*WRITTEN INSTRUCTION:* Copy out the rows word for word, from the line with "Viewport: 640px width, 360px" through the end of the rows.

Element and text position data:
---+---

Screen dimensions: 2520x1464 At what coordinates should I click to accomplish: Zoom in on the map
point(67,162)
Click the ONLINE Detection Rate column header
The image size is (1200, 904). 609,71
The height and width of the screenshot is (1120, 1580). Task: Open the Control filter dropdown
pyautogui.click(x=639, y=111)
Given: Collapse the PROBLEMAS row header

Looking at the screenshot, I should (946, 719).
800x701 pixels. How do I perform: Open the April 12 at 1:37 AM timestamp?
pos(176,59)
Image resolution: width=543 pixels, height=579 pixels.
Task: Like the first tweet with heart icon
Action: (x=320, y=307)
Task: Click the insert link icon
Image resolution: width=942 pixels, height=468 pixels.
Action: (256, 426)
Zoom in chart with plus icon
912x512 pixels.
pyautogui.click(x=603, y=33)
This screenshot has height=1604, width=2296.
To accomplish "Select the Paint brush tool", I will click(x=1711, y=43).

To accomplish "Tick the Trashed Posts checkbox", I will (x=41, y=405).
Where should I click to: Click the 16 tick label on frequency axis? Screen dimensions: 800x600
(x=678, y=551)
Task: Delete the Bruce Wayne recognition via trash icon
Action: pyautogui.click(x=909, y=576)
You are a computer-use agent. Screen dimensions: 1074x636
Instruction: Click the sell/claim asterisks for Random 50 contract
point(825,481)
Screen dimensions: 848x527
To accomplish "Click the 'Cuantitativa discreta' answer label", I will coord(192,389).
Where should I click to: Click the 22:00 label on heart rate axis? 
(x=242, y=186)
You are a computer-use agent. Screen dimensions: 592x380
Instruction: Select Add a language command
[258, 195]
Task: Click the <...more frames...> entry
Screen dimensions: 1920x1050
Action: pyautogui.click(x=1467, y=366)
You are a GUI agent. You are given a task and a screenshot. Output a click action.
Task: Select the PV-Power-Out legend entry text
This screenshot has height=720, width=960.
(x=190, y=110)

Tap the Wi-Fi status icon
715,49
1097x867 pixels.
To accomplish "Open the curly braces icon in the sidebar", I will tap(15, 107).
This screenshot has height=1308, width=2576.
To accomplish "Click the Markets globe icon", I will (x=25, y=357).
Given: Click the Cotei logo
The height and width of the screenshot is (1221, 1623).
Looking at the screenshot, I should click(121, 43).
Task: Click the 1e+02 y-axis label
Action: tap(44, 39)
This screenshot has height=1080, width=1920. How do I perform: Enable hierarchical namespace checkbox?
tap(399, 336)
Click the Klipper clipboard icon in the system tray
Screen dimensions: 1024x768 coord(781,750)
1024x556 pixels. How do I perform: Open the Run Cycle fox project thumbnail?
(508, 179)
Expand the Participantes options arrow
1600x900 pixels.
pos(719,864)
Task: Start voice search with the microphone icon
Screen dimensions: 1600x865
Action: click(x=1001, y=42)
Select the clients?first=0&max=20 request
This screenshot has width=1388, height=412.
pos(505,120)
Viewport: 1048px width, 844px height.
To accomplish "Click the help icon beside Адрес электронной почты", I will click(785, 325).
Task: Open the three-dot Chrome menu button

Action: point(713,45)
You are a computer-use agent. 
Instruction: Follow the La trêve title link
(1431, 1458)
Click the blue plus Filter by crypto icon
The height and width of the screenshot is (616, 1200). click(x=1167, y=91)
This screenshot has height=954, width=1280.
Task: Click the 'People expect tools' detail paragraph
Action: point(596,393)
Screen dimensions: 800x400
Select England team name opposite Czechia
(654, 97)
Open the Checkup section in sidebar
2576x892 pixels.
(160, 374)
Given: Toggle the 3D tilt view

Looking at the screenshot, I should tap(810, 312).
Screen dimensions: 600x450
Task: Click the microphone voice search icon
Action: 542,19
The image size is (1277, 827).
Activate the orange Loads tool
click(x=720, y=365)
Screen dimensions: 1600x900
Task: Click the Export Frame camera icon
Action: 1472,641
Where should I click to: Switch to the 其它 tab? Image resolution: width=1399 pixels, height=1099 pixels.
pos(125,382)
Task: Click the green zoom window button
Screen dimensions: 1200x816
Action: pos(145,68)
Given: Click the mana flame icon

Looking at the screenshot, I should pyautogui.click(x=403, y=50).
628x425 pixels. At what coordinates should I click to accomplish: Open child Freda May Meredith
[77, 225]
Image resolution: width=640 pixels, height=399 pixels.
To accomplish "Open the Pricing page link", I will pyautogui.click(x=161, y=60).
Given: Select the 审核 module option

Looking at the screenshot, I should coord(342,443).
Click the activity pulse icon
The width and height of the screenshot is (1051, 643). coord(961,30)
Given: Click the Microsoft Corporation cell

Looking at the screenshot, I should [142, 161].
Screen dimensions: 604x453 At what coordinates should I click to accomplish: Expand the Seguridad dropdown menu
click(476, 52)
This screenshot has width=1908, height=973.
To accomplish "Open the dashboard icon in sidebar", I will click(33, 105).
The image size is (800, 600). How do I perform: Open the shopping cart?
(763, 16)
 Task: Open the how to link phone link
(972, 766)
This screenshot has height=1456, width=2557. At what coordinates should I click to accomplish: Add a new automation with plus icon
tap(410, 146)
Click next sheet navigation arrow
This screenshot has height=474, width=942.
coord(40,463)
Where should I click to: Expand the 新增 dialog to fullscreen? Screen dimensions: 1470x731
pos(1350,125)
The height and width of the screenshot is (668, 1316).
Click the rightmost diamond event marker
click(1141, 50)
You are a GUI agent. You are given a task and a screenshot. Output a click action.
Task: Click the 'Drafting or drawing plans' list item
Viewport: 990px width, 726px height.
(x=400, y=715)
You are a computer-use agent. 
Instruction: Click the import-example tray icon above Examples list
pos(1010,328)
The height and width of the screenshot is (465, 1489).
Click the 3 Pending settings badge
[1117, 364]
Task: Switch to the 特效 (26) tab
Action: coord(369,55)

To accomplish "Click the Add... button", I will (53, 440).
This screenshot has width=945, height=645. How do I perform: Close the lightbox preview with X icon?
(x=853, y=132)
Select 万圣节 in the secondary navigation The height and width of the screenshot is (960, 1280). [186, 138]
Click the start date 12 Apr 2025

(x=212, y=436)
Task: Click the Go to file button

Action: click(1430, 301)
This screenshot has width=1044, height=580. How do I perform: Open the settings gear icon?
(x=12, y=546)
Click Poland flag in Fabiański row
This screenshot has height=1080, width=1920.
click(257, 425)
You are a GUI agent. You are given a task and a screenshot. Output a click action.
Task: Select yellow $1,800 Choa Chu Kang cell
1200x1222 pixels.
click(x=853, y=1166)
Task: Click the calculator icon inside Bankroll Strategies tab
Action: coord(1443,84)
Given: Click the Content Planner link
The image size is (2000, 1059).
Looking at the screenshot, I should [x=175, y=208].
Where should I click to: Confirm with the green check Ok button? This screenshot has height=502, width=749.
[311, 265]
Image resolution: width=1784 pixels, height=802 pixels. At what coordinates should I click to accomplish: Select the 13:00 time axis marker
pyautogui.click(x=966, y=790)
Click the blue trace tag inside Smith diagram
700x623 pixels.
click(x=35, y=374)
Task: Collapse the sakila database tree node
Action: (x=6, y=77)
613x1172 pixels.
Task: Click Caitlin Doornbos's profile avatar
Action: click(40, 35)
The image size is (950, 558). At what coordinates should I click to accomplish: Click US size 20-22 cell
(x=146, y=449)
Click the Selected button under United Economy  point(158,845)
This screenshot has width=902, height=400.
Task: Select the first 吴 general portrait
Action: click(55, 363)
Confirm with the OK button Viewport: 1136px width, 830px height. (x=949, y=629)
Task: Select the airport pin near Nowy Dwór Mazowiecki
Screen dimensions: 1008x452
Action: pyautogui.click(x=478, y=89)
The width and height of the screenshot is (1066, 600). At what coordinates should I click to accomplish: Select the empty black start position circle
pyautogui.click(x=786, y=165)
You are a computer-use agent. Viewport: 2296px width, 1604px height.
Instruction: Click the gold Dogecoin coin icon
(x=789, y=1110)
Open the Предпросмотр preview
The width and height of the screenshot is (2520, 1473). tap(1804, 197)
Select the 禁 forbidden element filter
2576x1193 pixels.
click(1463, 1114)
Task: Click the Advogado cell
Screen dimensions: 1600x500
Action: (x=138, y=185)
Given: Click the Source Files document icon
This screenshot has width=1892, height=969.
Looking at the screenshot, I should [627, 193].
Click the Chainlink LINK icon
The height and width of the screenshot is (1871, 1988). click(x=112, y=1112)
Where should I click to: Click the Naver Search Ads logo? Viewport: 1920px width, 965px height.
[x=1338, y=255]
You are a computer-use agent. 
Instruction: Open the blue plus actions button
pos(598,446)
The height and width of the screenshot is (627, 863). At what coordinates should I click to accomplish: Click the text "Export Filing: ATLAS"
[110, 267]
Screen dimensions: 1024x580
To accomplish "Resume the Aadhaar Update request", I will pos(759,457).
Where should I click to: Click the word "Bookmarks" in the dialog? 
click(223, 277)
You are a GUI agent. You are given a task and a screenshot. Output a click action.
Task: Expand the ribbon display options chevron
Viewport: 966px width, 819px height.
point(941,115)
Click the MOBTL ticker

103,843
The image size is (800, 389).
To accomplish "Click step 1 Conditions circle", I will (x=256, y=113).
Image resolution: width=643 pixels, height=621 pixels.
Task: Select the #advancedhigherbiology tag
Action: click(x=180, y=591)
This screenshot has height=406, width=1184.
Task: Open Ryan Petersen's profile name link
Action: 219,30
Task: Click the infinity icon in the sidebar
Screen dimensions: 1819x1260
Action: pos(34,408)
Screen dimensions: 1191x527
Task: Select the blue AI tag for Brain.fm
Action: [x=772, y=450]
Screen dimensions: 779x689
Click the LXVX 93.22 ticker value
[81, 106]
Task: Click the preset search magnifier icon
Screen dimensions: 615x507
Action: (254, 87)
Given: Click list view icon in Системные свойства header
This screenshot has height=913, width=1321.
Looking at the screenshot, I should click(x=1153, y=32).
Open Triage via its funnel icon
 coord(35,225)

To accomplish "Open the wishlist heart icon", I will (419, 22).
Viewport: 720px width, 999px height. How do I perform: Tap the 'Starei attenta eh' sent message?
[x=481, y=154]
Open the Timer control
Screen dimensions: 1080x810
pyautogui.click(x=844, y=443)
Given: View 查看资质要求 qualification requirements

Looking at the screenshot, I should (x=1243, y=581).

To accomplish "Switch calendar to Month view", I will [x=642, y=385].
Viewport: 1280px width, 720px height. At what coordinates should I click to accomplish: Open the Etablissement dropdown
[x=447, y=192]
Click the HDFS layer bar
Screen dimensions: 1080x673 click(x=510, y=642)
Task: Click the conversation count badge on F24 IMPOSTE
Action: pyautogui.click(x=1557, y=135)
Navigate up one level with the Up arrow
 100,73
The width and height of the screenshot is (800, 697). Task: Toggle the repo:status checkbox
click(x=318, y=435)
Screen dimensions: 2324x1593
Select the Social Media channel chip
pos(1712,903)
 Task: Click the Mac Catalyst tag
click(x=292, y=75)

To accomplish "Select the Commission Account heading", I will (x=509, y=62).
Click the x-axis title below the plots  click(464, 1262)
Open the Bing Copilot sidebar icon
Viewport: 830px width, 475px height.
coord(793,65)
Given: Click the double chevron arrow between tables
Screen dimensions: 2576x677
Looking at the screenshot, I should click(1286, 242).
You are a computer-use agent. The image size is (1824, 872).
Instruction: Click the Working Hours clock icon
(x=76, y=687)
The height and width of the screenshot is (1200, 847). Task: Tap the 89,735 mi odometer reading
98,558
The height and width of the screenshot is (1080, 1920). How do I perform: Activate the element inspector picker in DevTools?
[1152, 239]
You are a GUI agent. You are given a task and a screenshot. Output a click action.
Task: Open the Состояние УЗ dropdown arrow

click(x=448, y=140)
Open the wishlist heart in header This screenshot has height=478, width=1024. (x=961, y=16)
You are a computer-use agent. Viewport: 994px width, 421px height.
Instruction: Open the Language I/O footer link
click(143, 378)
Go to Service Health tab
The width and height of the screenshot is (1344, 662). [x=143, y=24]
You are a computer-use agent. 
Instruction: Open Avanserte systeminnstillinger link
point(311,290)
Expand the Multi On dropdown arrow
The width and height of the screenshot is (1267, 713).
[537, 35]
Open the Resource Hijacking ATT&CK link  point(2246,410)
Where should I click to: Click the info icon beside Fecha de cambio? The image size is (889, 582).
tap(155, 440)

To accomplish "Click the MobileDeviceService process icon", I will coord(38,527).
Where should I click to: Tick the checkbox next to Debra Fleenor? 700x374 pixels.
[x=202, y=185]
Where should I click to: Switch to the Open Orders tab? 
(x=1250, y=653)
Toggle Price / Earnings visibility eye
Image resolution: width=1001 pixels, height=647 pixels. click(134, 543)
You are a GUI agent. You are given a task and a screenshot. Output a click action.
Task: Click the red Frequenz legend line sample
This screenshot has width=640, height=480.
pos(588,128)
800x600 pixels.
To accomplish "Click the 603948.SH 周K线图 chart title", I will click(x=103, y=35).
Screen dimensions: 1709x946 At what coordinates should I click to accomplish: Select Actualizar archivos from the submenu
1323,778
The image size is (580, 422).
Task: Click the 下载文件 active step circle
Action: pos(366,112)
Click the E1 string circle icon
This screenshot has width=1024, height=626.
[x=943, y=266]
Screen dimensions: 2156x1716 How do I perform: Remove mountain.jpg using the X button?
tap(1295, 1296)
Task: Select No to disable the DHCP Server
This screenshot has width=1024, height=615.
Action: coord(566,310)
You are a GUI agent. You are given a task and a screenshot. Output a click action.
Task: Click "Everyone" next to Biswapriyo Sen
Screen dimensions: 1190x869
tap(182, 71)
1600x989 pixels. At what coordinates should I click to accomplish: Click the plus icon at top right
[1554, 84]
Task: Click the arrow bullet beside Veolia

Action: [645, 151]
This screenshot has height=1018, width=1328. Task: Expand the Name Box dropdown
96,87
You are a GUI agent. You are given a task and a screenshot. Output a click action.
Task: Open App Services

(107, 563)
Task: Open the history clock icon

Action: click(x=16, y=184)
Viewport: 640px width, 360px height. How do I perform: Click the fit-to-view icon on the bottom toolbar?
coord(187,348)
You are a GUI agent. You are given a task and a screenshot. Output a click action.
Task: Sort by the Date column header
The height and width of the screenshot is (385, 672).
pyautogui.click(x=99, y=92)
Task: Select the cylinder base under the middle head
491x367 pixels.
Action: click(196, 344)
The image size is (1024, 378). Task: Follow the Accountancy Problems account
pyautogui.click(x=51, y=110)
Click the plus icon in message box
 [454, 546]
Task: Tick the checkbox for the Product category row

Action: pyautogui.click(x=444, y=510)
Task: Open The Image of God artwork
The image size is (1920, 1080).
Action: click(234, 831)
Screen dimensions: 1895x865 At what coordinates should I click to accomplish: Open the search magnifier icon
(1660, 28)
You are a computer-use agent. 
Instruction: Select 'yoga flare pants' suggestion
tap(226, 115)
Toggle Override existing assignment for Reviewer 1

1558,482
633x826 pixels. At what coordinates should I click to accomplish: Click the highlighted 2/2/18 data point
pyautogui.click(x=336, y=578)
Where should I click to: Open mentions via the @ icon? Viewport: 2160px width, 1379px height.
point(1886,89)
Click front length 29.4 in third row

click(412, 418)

---+---

*COMPLETED TASK:*
Viewport: 640px width, 360px height. How do I perform: Click the fit-to-view icon on the bottom toolbar?
coord(187,348)
You are a GUI agent. You are given a task and a screenshot. Output a click action.
Task: Sort by the Date column header
The height and width of the screenshot is (385, 672).
pyautogui.click(x=99, y=92)
Task: Select the cylinder base under the middle head
491x367 pixels.
Action: click(196, 344)
The image size is (1024, 378). Task: Follow the Accountancy Problems account
pyautogui.click(x=51, y=110)
Click the plus icon in message box
 [454, 546]
Task: Tick the checkbox for the Product category row

Action: pyautogui.click(x=444, y=510)
Task: Open The Image of God artwork
The image size is (1920, 1080).
Action: click(234, 831)
Screen dimensions: 1895x865 At what coordinates should I click to accomplish: Open the search magnifier icon
(1660, 28)
You are a computer-use agent. 
Instruction: Select 'yoga flare pants' suggestion
tap(226, 115)
Toggle Override existing assignment for Reviewer 1

1558,482
633x826 pixels. At what coordinates should I click to accomplish: Click the highlighted 2/2/18 data point
pyautogui.click(x=336, y=578)
Where should I click to: Open mentions via the @ icon? Viewport: 2160px width, 1379px height.
point(1886,89)
Click front length 29.4 in third row

click(412, 418)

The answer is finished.